== Data

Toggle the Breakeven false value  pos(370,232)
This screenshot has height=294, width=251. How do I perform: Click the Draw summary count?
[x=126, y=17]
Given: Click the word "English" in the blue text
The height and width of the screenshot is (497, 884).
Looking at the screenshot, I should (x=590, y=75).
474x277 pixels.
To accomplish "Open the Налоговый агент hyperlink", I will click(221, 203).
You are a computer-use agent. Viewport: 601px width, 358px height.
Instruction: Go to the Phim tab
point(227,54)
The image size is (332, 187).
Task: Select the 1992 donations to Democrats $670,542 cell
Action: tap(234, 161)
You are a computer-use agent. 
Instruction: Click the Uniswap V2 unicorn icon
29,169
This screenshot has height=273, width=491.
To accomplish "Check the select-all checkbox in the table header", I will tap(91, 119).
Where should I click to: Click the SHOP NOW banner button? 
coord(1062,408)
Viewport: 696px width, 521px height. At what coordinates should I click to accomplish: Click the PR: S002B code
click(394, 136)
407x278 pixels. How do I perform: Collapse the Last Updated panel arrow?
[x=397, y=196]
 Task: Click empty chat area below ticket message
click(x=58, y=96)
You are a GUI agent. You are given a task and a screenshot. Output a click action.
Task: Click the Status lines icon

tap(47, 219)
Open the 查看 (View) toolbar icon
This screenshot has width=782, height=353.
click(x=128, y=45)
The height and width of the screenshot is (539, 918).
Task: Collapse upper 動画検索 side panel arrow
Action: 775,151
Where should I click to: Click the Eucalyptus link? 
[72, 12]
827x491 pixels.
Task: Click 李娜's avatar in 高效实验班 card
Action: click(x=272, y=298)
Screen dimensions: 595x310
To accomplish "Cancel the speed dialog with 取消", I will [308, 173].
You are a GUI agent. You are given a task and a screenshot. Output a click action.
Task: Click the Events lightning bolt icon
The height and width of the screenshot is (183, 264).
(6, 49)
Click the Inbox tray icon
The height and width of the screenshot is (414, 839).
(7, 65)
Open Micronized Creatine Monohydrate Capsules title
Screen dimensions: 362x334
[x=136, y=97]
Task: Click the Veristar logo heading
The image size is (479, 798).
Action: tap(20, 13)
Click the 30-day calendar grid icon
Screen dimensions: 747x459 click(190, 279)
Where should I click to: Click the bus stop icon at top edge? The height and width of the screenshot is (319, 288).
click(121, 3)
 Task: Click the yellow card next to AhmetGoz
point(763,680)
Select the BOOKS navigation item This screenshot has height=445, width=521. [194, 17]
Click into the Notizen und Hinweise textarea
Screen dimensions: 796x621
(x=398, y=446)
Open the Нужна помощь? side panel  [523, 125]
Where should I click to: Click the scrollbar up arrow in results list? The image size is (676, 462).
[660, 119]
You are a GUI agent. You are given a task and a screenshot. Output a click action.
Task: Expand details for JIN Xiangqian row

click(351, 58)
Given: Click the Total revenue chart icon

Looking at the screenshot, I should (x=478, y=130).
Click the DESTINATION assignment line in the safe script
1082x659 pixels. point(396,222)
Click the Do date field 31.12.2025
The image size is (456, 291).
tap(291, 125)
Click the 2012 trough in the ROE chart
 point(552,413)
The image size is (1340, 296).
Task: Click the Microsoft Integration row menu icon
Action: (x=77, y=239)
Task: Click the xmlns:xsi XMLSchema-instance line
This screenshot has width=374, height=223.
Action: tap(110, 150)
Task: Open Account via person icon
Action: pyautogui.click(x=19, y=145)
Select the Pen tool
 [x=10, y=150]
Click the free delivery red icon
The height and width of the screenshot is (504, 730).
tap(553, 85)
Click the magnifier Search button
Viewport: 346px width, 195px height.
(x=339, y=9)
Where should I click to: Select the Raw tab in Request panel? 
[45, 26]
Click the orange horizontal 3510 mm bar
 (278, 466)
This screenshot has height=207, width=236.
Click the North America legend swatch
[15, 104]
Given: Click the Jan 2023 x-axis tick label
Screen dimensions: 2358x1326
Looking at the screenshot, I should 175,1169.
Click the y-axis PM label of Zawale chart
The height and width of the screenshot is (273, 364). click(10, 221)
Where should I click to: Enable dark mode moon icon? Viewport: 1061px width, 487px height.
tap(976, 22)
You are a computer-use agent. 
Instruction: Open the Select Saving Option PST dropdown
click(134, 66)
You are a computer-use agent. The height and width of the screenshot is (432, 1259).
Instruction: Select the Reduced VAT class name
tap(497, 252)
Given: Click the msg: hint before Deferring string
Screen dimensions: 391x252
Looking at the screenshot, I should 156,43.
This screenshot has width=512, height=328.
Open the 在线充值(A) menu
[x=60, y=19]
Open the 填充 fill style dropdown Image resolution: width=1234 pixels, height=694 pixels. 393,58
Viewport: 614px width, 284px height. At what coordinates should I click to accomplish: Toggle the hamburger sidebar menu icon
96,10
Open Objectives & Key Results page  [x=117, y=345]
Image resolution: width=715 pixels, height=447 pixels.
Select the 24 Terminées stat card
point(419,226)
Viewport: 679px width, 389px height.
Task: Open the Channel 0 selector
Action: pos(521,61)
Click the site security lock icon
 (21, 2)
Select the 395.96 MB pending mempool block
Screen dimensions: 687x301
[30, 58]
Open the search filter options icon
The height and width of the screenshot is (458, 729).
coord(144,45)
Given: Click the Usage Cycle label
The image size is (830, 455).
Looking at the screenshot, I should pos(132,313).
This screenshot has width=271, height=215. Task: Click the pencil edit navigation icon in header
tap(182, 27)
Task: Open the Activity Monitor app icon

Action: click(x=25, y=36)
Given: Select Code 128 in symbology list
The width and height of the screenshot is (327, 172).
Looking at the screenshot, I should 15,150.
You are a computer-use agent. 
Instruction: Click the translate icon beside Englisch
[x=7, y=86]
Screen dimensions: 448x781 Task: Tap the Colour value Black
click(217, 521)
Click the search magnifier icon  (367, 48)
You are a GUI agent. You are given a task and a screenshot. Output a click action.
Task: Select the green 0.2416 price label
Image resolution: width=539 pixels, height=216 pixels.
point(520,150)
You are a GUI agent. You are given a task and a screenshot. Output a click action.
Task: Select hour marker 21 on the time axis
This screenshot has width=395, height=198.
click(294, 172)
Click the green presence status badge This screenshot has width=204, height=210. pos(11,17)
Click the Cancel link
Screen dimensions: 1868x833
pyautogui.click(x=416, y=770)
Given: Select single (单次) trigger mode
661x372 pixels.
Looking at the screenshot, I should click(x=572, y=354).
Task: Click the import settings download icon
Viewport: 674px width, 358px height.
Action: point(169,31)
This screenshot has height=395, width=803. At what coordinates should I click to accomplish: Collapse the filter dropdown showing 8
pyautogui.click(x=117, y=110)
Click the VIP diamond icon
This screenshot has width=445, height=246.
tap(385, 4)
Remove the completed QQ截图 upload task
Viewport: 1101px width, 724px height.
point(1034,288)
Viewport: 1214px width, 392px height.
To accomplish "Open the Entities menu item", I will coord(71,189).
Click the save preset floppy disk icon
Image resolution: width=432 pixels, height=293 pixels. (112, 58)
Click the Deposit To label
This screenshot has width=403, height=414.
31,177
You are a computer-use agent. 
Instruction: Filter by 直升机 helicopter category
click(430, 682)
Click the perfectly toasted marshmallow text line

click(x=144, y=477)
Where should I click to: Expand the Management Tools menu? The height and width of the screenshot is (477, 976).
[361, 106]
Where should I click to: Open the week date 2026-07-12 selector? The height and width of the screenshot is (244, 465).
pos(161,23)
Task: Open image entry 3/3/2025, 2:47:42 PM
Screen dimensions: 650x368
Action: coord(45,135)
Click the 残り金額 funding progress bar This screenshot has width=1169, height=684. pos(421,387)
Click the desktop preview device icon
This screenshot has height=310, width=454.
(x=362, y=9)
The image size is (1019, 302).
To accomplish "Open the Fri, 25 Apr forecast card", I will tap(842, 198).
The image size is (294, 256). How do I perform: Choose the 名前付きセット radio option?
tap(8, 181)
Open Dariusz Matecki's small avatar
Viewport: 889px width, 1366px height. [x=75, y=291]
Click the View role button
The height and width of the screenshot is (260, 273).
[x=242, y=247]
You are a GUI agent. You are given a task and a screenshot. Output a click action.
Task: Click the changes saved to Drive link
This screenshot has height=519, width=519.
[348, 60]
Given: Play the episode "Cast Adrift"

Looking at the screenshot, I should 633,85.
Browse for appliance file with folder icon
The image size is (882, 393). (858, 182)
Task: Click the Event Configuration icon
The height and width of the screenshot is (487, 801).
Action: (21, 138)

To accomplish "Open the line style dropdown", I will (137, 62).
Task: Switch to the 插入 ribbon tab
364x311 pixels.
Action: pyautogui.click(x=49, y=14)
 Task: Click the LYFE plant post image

====

Exercise. Begin at the line above that has "Open Objectives &" and stop after the line that has "Select the 395.96 MB pending mempool block", copying each line exactly and adding nothing else.

Answer box.
Open Objectives & Key Results page  [x=117, y=345]
Image resolution: width=715 pixels, height=447 pixels.
Select the 24 Terminées stat card
point(419,226)
Viewport: 679px width, 389px height.
Task: Open the Channel 0 selector
Action: pos(521,61)
Click the site security lock icon
 (21, 2)
Select the 395.96 MB pending mempool block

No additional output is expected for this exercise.